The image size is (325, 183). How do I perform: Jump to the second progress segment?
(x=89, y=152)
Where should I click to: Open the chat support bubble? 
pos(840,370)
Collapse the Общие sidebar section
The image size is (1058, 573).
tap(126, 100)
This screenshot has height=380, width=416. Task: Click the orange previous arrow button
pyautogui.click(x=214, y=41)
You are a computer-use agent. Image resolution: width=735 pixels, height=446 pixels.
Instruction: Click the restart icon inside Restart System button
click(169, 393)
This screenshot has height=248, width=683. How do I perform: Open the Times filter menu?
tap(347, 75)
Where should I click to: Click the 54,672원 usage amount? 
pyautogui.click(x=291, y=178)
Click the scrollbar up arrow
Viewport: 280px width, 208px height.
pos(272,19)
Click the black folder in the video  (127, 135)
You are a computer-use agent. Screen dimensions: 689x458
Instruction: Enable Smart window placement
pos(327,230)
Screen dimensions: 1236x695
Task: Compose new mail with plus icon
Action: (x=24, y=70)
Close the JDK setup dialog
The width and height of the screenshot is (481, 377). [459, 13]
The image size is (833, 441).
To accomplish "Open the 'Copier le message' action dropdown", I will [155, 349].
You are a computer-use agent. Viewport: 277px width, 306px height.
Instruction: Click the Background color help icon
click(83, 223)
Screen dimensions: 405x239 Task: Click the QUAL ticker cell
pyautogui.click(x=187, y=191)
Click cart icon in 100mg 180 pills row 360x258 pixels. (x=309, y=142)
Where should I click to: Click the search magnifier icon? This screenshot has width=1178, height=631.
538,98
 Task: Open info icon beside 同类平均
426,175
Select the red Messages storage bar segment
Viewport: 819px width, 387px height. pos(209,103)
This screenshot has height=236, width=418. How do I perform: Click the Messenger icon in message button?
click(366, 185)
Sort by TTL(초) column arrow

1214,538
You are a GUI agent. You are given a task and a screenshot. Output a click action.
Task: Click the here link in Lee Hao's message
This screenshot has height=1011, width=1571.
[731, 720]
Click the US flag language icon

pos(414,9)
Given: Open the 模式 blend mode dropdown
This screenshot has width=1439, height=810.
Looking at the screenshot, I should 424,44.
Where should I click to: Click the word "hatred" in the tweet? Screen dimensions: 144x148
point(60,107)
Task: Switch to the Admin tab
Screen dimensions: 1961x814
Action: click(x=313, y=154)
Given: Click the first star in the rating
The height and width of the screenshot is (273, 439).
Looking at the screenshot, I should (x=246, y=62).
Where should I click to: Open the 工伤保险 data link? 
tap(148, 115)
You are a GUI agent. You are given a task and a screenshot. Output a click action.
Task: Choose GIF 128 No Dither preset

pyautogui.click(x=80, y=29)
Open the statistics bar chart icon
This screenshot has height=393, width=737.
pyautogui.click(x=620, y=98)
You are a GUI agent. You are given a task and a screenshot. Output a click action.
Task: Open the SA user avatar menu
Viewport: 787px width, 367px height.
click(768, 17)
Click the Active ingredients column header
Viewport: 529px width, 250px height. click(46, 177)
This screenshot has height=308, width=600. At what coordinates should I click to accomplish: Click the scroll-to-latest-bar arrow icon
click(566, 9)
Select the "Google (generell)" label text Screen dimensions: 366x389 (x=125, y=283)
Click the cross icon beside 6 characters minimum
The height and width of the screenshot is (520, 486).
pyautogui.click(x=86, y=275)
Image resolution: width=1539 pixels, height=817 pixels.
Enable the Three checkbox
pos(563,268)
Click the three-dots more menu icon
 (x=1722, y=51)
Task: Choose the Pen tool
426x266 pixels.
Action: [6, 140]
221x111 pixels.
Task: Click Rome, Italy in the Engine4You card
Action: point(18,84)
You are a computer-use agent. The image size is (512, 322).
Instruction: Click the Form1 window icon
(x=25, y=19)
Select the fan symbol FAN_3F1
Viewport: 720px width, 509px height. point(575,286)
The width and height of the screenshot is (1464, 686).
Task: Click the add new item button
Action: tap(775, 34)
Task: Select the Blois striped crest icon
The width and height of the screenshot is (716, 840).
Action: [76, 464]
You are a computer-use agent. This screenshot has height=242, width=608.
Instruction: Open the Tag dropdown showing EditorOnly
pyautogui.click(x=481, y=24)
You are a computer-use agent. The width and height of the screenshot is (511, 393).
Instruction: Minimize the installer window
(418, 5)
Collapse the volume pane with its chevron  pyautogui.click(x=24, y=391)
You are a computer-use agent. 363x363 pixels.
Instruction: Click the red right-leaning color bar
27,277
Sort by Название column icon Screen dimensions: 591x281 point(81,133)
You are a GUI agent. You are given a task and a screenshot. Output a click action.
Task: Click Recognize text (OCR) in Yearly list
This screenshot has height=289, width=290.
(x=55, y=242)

■ ■ ■ ■ ■ ■ ■

* WHAT YOU HAVE TO DO
Update all of the data above by replacing each "computer-use agent" with "desktop agent", and change nothing else.

* TASK SOLUTION
The image size is (325, 183). How do I perform: Jump to the second progress segment?
(x=89, y=152)
Where should I click to: Open the chat support bubble? 
pos(840,370)
Collapse the Общие sidebar section
The image size is (1058, 573).
tap(126, 100)
This screenshot has height=380, width=416. Task: Click the orange previous arrow button
pyautogui.click(x=214, y=41)
You are a desktop agent. Image resolution: width=735 pixels, height=446 pixels.
Instruction: Click the restart icon inside Restart System button
click(169, 393)
This screenshot has height=248, width=683. How do I perform: Open the Times filter menu?
tap(347, 75)
Where should I click to: Click the 54,672원 usage amount? 
pyautogui.click(x=291, y=178)
Click the scrollbar up arrow
Viewport: 280px width, 208px height.
pos(272,19)
Click the black folder in the video  (127, 135)
You are a desktop agent. Screen dimensions: 689x458
Instruction: Enable Smart window placement
pos(327,230)
Screen dimensions: 1236x695
Task: Compose new mail with plus icon
Action: (x=24, y=70)
Close the JDK setup dialog
The width and height of the screenshot is (481, 377). [459, 13]
The image size is (833, 441).
To accomplish "Open the 'Copier le message' action dropdown", I will [155, 349].
You are a desktop agent. Viewport: 277px width, 306px height.
Instruction: Click the Background color help icon
click(83, 223)
Screen dimensions: 405x239 Task: Click the QUAL ticker cell
pyautogui.click(x=187, y=191)
Click cart icon in 100mg 180 pills row 360x258 pixels. (x=309, y=142)
Where should I click to: Click the search magnifier icon? This screenshot has width=1178, height=631.
538,98
 Task: Open info icon beside 同类平均
426,175
Select the red Messages storage bar segment
Viewport: 819px width, 387px height. pos(209,103)
This screenshot has height=236, width=418. How do I perform: Click the Messenger icon in message button?
click(366, 185)
Sort by TTL(초) column arrow

1214,538
You are a GUI agent. You are given a task and a screenshot. Output a click action.
Task: Click the here link in Lee Hao's message
This screenshot has height=1011, width=1571.
[731, 720]
Click the US flag language icon

pos(414,9)
Given: Open the 模式 blend mode dropdown
This screenshot has width=1439, height=810.
Looking at the screenshot, I should 424,44.
Where should I click to: Click the word "hatred" in the tweet? Screen dimensions: 144x148
point(60,107)
Task: Switch to the Admin tab
Screen dimensions: 1961x814
Action: click(x=313, y=154)
Given: Click the first star in the rating
The height and width of the screenshot is (273, 439).
Looking at the screenshot, I should (x=246, y=62).
Where should I click to: Open the 工伤保险 data link? 
tap(148, 115)
You are a GUI agent. You are given a task and a screenshot. Output a click action.
Task: Choose GIF 128 No Dither preset

pyautogui.click(x=80, y=29)
Open the statistics bar chart icon
This screenshot has height=393, width=737.
pyautogui.click(x=620, y=98)
You are a GUI agent. You are given a task and a screenshot. Output a click action.
Task: Open the SA user avatar menu
Viewport: 787px width, 367px height.
click(768, 17)
Click the Active ingredients column header
Viewport: 529px width, 250px height. click(46, 177)
This screenshot has height=308, width=600. At what coordinates should I click to accomplish: Click the scroll-to-latest-bar arrow icon
click(566, 9)
Select the "Google (generell)" label text Screen dimensions: 366x389 (x=125, y=283)
Click the cross icon beside 6 characters minimum
The height and width of the screenshot is (520, 486).
pyautogui.click(x=86, y=275)
Image resolution: width=1539 pixels, height=817 pixels.
Enable the Three checkbox
pos(563,268)
Click the three-dots more menu icon
 (x=1722, y=51)
Task: Choose the Pen tool
426x266 pixels.
Action: [6, 140]
221x111 pixels.
Task: Click Rome, Italy in the Engine4You card
Action: point(18,84)
You are a desktop agent. The image size is (512, 322).
Instruction: Click the Form1 window icon
(x=25, y=19)
Select the fan symbol FAN_3F1
Viewport: 720px width, 509px height. point(575,286)
The width and height of the screenshot is (1464, 686).
Task: Click the add new item button
Action: tap(775, 34)
Task: Select the Blois striped crest icon
The width and height of the screenshot is (716, 840).
Action: [76, 464]
You are a desktop agent. This screenshot has height=242, width=608.
Instruction: Open the Tag dropdown showing EditorOnly
pyautogui.click(x=481, y=24)
You are a desktop agent. The width and height of the screenshot is (511, 393).
Instruction: Minimize the installer window
(418, 5)
Collapse the volume pane with its chevron  pyautogui.click(x=24, y=391)
You are a desktop agent. 363x363 pixels.
Instruction: Click the red right-leaning color bar
27,277
Sort by Название column icon Screen dimensions: 591x281 point(81,133)
You are a GUI agent. You are given a task and a screenshot. Output a click action.
Task: Click Recognize text (OCR) in Yearly list
This screenshot has height=289, width=290.
(x=55, y=242)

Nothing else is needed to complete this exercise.